"Effects of UGT1A6 and CYP2C9 Polymorphisms in the Metabolism of Aspirin"
Genetic polymorphisms are prevalent among enzymes that catalyze the metabolism of many pharmaceutical drugs. Aspirin is a common nonsteriodal anti-inflammatory drug (NSAID) used in the treatment of arthritis and as a secondary prevention of cardiovascular disease. An inverse relationship between the regular use of aspirin and the incidence of colorectal cancer has been observed. Among aspirin users, the risk of colorectal cancer incidence is modified by polymorphisms in certain drug-metabolizing enzymes.
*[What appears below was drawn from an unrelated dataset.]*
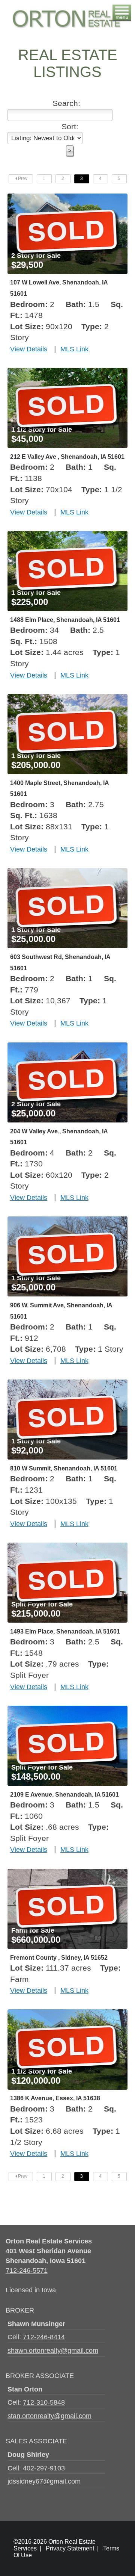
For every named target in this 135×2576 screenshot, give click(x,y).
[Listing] (68, 199)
Aspirin, acetylsalicylic acid, is rapidly deacetylated to form salicylic acid. Four metabolites of salicylic acid have been detected in urine: salicyluric acid, salicylic acid phenolic glucuronide, salicylic acid acyl glucuronide and gentisic acid. UDP-glucuronosyltransferase (UGT) enzymes catalyze the formation of salicylic acid glucuronides. Cytochrome P450 (CYP) enzymes catalyze the oxidation of a variety of pharmaceutical drugs to form hydroxylated metabolites such as gentisic acid. Polymorphisms in UGT1A6 and CYP2C9 alleles have been associated with altered risks of colorectal cancer among aspirin users suggesting that these enzymes are involved in aspirin metabolism. We will explore this hypothesis in two ways. First, we will investigate the ability of wild type and variant UGT1A6 and CYP2C9 to catalyze the in vitro glucuronidation and oxidation, respectively, of salicylic acid using heterologously expressed enzymes. Then we will investigate the effect of UGT1A6 and CYP2C9 genotypes on the metabolism of aspirin in humans. These results will help us to further evaluate these enzymes as critical players in the metabolism of aspirin and identify individuals who may have an increased benefit from aspirin use.